[Page extract]:
* start *

## 29.47 Absolute weak normalization and seminormalization

Motivated by the results proved in the previous section we give the following definition.

Definition 29.47.1. Let $A$ be a ring.

We say $A$ is *seminormal* if for all $x, y \in A$ with $x^3 = y^2$ there is a unique $a \in A$ with $x = a^2$ and $y = a^3$.

We say $A$ is *absolutely weakly normal* if (a) $A$ is seminormal and (b) for any prime number $p$ and $x, y \in A$ with $p^ px = y^ p$ there is a unique $a \in A$ with $x = a^ p$ and $y = pa$.

An amusing observation, see [Costa], is that in the definition of seminormal rings it suffices^{1} to assume the existence of $a$. Absolutely weakly normal schemes were defined in [Appendix B, rydh_descent].

Lemma 29.47.2. Being seminormal or being absolutely weakly normal is a local property of rings, see Properties, Definition 28.4.1.

**Proof.**
Suppose that $A$ is seminormal and $f \in A$. Let $x', y' \in A_ f$ with $(x')^3 = (y')^2$. Write $x' = x/f^{2n}$ and $y' = y/f^{3n}$ for some $n \geq 0$ and $x, y \in A$. After replacing $x, y$ by $f^{2m}x, f^{3m}y$ and $n$ by $n + m$, we see that $x^3 = y^2$ in $A$. Then we find a unique $a \in A$ with $x = a^2$ and $y = a^3$. Setting $a' = a/f^ n$ we get $x' = (a')^2$ and $y' = (a')^3$ as desired. Uniqueness of $a'$ follows from uniqueness of $a$. In exactly the same manner the reader shows that if $A$ is absolutely weakly normal, then $A_ f$ is absolutely weakly normal.

Assume $A$ is a ring and $f_1, \ldots , f_ n \in A$ generate the unit ideal. Assume $A_{f_ i}$ is seminormal for each $i$. Let $x, y \in A$ with $x^3 = y^2$. For each $i$ we find a unique $a_ i \in A_{f_ i}$ with $x = a_ i^2$ and $y = a_ i^3$ in $A_{f_ i}$. By the uniqueness and the result of the first paragraph (which tells us that $A_{f_ if_ j}$ is seminormal) we see that $a_ i$ and $a_ j$ map to the same element of $A_{f_ if_ j}$. By Algebra, Lemma 10.24.2 we find a unique $a \in A$ mapping to $a_ i$ in $A_{f_ i}$ for all $i$. Then $x = a^2$ and $y = a^3$ by the same token. Clearly this $a$ is unique. Thus $A$ is seminormal. If we assume $A_{f_ i}$ is absolutely weakly normal, then the exact same argument shows that $A$ is absolutely weakly normal.
$\square$

Next we define seminormal schemes and absolutely weakly normal schemes.

Definition 29.47.3. Let $X$ be a scheme.

We say $X$ is *seminormal* if every $x \in X$ has an affine open neighbourhood $\mathop{\mathrm{Spec}}(R) = U \subset X$ such that the ring $R$ is seminormal.

We say $X$ is *absolutely weakly normal* if every $x \in X$ has an affine open neighbourhood $\mathop{\mathrm{Spec}}(R) = U \subset X$ such that the ring $R$ is absolutely weakly normal.

* end *

[Written request 1]:
Rewrite the paragraph of the section on absolute weak normalization that begins "Suppose that $A$ is seminormal and $f \in A$" as a short bulleted list that keeps its main facts.
[Written request 2]:
Continue the section on absolute weak normalization with the next part after its definition of absolutely weakly normal schemes.
The records after this text are not needed.

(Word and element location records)

* start *

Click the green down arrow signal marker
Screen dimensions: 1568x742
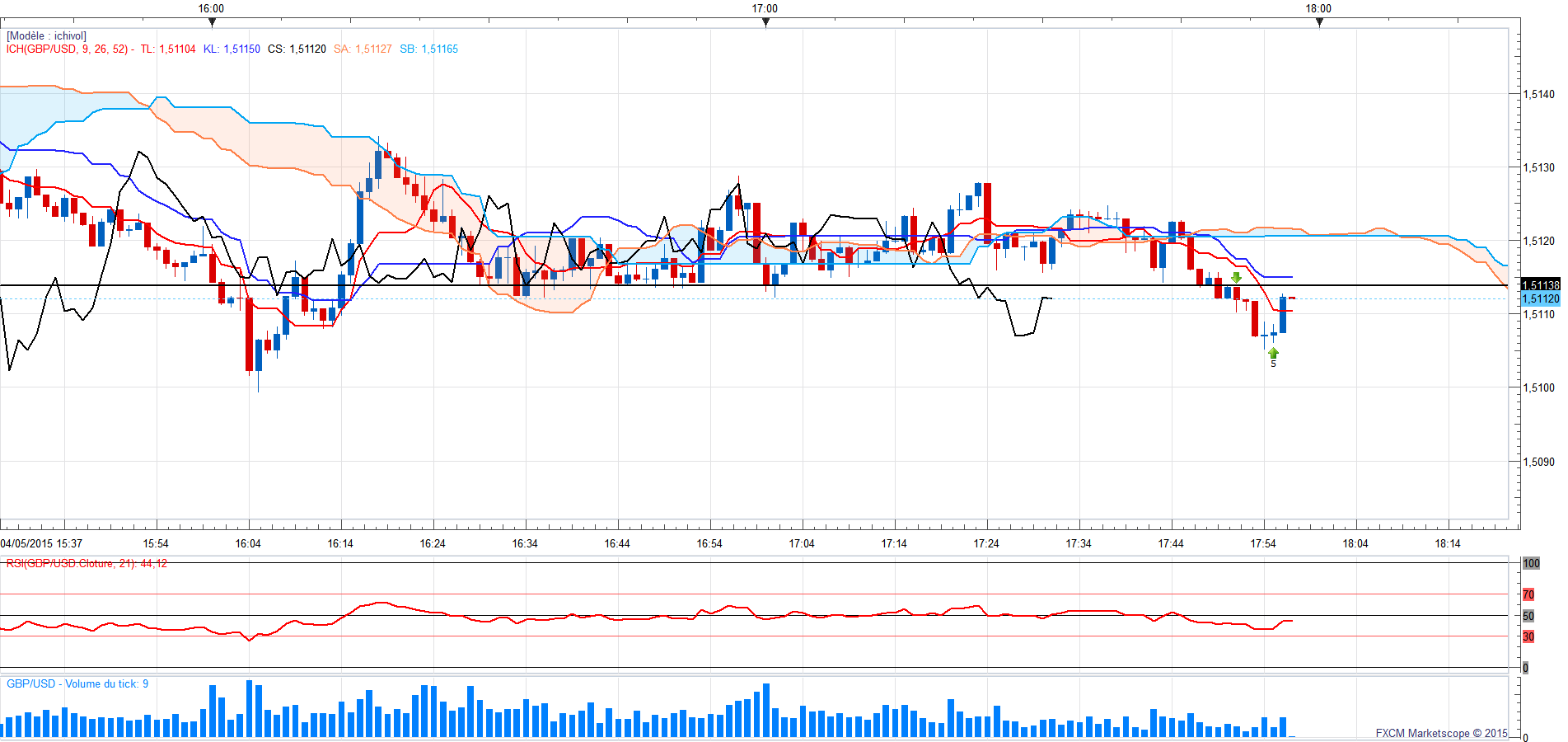(1236, 278)
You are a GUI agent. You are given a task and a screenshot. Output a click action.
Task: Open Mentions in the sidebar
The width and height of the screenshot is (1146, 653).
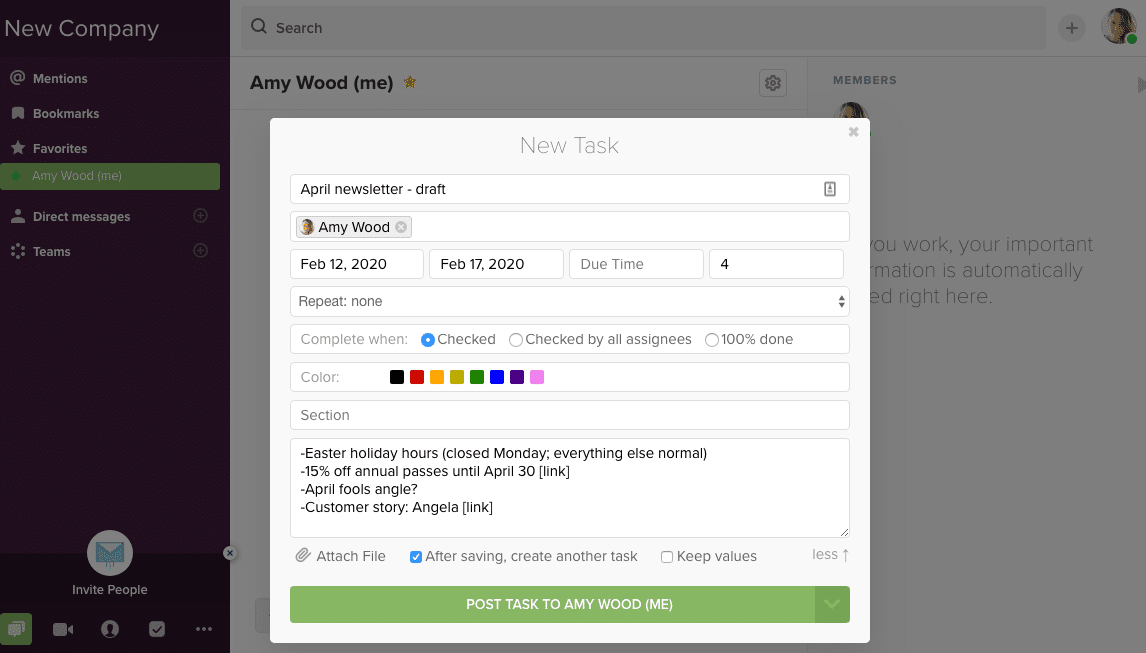[60, 78]
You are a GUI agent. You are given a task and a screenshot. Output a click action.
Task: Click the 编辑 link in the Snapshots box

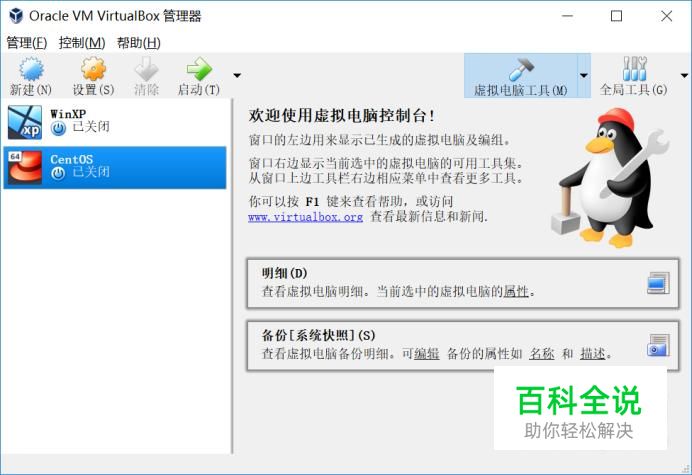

* end *

[Final answer 1]:
- Let $A$ be seminormal, $f \in A$, and $x', y' \in A_f$ with $(x')^3 = (y')^2$.
- Write $x' = x/f^{2n}$ and $y' = y/f^{3n}$ with $x, y \in A$ and $n \geq 0$.
- Replacing $x, y$ by $f^{2m}x, f^{3m}y$ and $n$ by $n + m$ gives $x^3 = y^2$ in $A$.
- Seminormality gives a unique $a \in A$ with $x = a^2$ and $y = a^3$. Then $a' = a/f^n$ satisfies $x' = (a')^2$ and $y' = (a')^3$.
- Uniqueness of $a'$ follows from uniqueness of $a$.
- The same argument shows that $A_f$ is absolutely weakly normal when $A$ is.

[Final answer 2]:
Here is the obligatory lemma.

Lemma 29.47.4. Let $X$ be a scheme. The following are equivalent:

The scheme $X$ is seminormal.

For every affine open $U \subset X$ the ring $\mathcal{O}_ X(U)$ is seminormal.

There exists an affine open covering $X = \bigcup U_ i$ such that each $\mathcal{O}_ X(U_ i)$ is seminormal.

There exists an open covering $X = \bigcup X_ j$ such that each open subscheme $X_ j$ is seminormal.

Moreover, if $X$ is seminormal then every open subscheme is seminormal. The same statements are true with “seminormal” replaced by “absolutely weakly normal”.

**Proof.**
Combine Properties, Lemma 28.4.3 and Lemma 29.47.2.
$\square$

Lemma 29.47.5. A seminormal scheme or ring is reduced. A fortiori the same is true for absolutely weakly normal schemes or rings.

**Proof.**
Let $A$ be a ring. If $a \in A$ is nonzero but $a^2 = 0$, then $a^2 = 0^2$ and $a^3 = 0^3$ and hence $A$ is not seminormal.
$\square$

Lemma 29.47.6. Let $A$ be a ring.

The category of ring maps $A \to B$ inducing a universal homeomorphism on spectra has a final object $A \to A^{awn}$.

Given $A \to B$ in the category of (1) the resulting map $B \to A^{awn}$ is an isomorphism if and only if $B$ is absolutely weakly normal.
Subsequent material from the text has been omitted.